Face IDs can then be used in FaceMask and FaceOff to selectively mask all, a
specific combination, or single faces.
The FaceIdentifier output image is generated for user reference, and isn't meant
to be passed on to other image-processing nodes.
The "Minimum Confidence" input defaults to 0.5 (50%), and represents a pass/fail
threshold a detected face must reach for it to be processed. Lowering this value
may help if detection is failing. If an image is changed in the slightest, run
it through FaceIdentifier again to get updated FaceIDs.
###### Inputs/Outputs
| Input | Description |
| ------------------ | ---------------------------------------------------------------------------------------------------------------------------------------------------------------------------------------- |
| Image | Image for face detection |
| Minimum Confidence | Minimum confidence for face detection (lower if detection is failing) |
| Chunk | Chunk (or divide) the image into sections to greatly improve face detection success. Defaults to off, but will activate if no faces are detected normally. Activate to chunk by default. |
| Output | Description |
| ------ | ------------------------------------------------------------------------------------------------ |
| Image | The original image with small face ID numbers printed in white onto each face for user reference |
| Width | The width of the original image in pixels |
| Height | The height of the original image in pixels |
## Tips
- If not all target faces are being detected, activate Chunk to bypass full
image face detection and greatly improve detection success.
- Final results will vary between full-image detection and chunking for faces
that are detectable by both due to the nature of the process. Try either to
your taste.
- Be sure Minimum Confidence is set the same when using FaceIdentifier with
FaceOff/FaceMask.
- For FaceOff, use the color correction node before faceplace to correct edges
being noticeable in the final image (see example screenshot).
- Non-inpainting models may struggle to paint/generate correctly around faces.
- If your face won't change the way you want it to no matter what you change,
consider that the change you're trying to make is too much at that resolution.

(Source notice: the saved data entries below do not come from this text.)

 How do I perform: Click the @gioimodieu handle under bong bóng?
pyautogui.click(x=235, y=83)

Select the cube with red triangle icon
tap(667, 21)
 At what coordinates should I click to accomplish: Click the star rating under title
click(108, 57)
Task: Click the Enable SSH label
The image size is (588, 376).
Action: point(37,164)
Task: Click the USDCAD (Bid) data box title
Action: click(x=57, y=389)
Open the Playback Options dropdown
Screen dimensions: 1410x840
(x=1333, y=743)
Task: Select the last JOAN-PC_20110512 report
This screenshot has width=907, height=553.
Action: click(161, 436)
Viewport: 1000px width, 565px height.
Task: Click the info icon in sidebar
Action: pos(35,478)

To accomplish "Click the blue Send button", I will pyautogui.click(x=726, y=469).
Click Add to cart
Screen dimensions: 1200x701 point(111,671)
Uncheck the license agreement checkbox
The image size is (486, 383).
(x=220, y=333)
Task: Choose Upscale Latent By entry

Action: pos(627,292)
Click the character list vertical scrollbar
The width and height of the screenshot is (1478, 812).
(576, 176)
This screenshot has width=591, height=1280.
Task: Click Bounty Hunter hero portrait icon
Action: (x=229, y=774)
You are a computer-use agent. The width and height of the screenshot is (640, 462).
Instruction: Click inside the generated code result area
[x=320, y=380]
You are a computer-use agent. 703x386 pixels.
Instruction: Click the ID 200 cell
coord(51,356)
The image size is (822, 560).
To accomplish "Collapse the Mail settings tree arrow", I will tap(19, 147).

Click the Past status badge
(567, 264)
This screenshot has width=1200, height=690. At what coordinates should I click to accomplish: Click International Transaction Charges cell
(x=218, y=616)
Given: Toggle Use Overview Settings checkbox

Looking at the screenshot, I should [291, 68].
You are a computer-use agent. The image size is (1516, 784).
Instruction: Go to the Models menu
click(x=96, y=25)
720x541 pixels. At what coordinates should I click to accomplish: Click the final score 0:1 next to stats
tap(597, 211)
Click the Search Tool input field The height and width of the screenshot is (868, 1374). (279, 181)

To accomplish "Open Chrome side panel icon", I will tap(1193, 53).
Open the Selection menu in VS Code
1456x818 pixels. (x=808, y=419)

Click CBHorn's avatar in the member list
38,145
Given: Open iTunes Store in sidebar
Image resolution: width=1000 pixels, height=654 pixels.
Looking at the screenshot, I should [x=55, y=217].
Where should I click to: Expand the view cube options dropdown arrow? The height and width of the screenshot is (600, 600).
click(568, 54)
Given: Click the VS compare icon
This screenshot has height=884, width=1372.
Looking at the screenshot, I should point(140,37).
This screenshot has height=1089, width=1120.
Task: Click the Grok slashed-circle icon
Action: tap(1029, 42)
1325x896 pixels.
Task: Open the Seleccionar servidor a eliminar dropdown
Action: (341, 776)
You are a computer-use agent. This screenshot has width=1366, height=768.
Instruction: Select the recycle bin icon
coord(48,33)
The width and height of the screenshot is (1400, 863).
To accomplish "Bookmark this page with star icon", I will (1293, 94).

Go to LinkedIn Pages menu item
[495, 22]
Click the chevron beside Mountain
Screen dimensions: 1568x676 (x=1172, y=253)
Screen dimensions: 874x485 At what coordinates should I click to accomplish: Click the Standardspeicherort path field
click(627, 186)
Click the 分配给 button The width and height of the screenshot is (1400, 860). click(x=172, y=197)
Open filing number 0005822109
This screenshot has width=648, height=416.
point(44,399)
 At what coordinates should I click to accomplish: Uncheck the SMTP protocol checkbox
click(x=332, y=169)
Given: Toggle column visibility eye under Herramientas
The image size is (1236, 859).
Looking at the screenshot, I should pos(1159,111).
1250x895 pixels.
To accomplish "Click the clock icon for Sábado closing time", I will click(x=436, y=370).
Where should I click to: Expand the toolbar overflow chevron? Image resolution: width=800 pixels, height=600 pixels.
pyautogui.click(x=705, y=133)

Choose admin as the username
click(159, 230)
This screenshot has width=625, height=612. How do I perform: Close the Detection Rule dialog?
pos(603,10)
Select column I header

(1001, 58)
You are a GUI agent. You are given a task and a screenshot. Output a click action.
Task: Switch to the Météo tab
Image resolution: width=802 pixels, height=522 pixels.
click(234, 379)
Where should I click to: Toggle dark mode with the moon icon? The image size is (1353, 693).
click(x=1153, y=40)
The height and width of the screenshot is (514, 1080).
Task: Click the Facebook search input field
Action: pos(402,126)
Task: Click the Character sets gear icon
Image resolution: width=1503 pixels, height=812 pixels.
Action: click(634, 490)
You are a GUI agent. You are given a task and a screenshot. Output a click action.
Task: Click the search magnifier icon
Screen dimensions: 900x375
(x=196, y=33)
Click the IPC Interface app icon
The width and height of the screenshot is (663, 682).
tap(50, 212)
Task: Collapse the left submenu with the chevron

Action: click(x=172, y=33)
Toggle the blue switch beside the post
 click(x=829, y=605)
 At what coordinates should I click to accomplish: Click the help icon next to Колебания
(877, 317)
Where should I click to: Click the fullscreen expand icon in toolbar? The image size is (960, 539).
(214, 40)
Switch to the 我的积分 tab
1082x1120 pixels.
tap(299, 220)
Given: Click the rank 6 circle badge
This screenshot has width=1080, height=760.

For example, if an image is only 512x768 total, the face might only be 128x128
or 256x256, much smaller than the 512x512 your SD1.5 model was probably
trained on. Try increasing the resolution of the image by upscaling or
resizing, add padding to increase the bounding box's resolution, or use an
image where the face takes up more pixels.
- If the resulting face seems out of place pasted back on the original image
(ie. too large, not proportional), add more padding on the FaceOff node to
give inpainting more context. Context and good prompting are important to
keeping things proportional.
- If you find the mask is too big/small and going too far outside/inside the
area you want to affect, adjust the x & y offsets to shrink/grow the mask area
- Use a higher denoise start value to resemble aspects of the original face or
surroundings. Denoise start = 0 & denoise end = 1 will make something new,
while denoise start = 0.50 & denoise end = 1 will be 50% old and 50% new.
- mediapipe isn't good at detecting faces with lots of face paint, hair covering
the face, etc. Anything that obstructs the face will likely result in no faces
being detected.
- If you find your face isn't being detected, try lowering the minimum
confidence value from 0.5. This could result in false positives, however
(random areas being detected as faces and masked).
- After altering an image and wanting to process a different face in the newly
altered image, run the altered image through FaceIdentifier again to see the
new Face IDs. MediaPipe will most likely detect faces in a different order
after an image has been changed in the slightest.